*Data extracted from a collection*

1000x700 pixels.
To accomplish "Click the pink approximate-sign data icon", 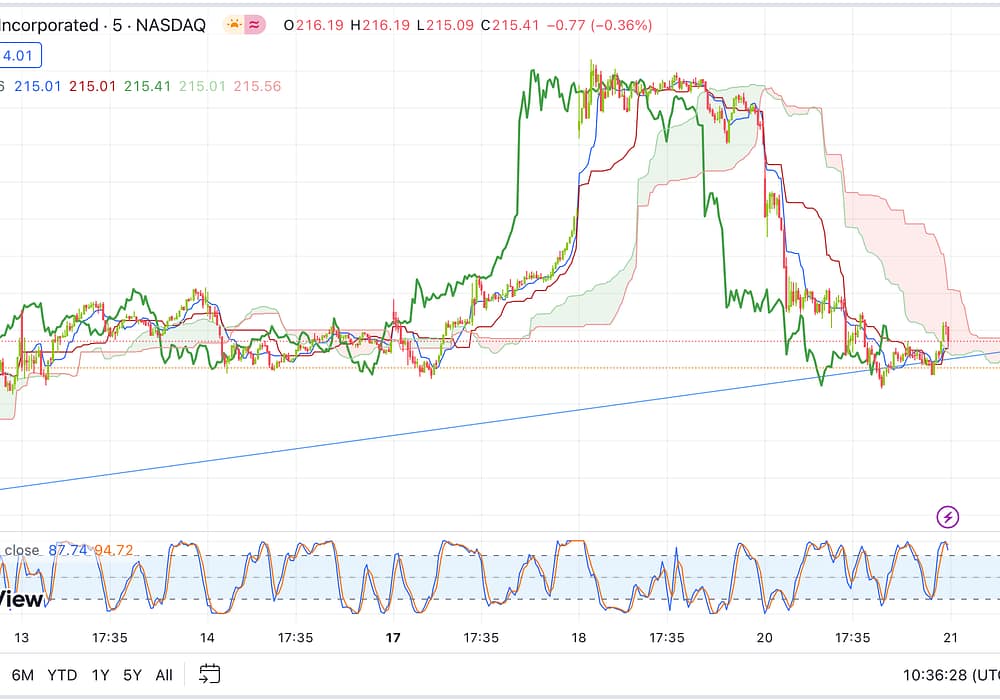I will (x=254, y=25).
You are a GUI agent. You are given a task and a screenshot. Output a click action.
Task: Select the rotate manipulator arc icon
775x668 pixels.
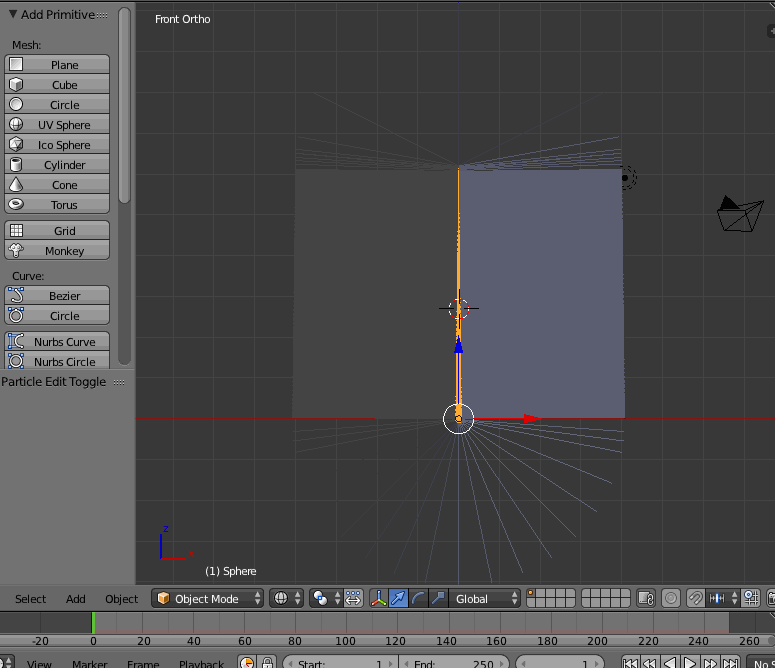coord(418,598)
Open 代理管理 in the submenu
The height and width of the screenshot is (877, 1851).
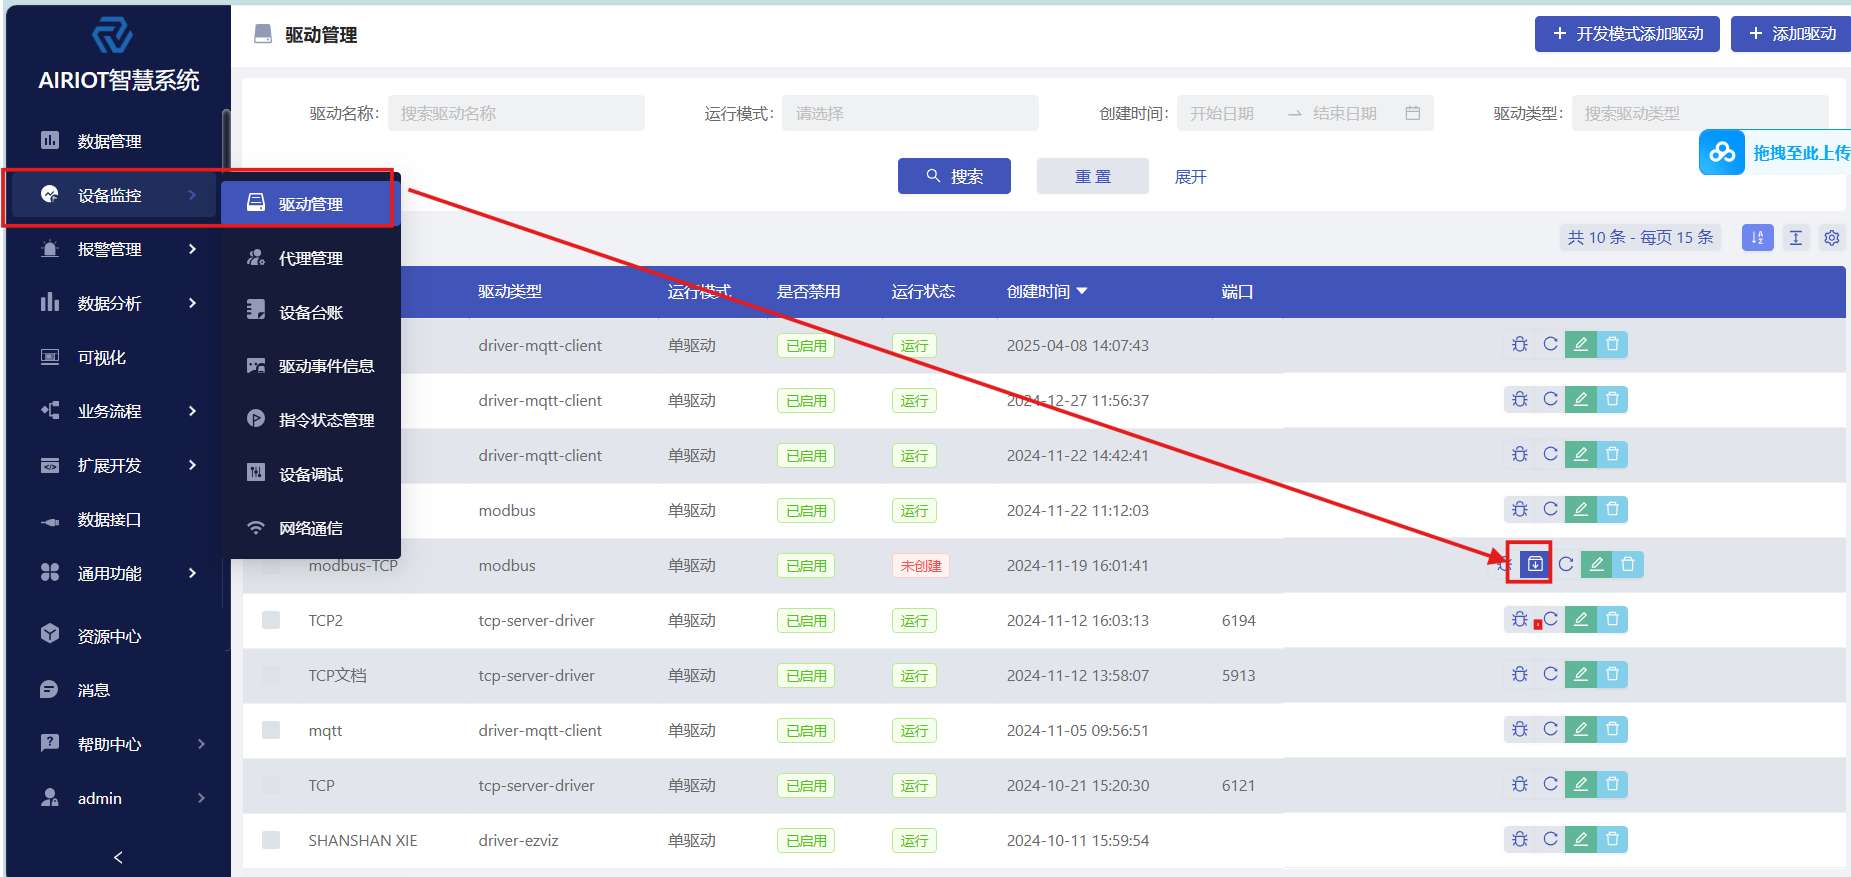point(310,258)
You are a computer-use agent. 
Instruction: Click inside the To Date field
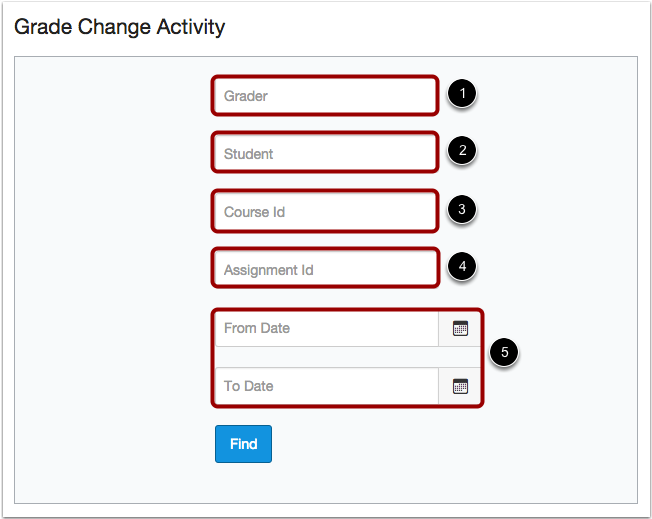[x=327, y=386]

*Task*
Print the lines from the line with "775x668 pixels." to the end of the data above. Include both ends, exclude the pictures, and add nothing else.

*Result*
775x668 pixels.
coord(418,598)
Open 代理管理 in the submenu
The height and width of the screenshot is (877, 1851).
point(310,258)
You are a computer-use agent. 
Instruction: Click inside the To Date field
[x=327, y=386]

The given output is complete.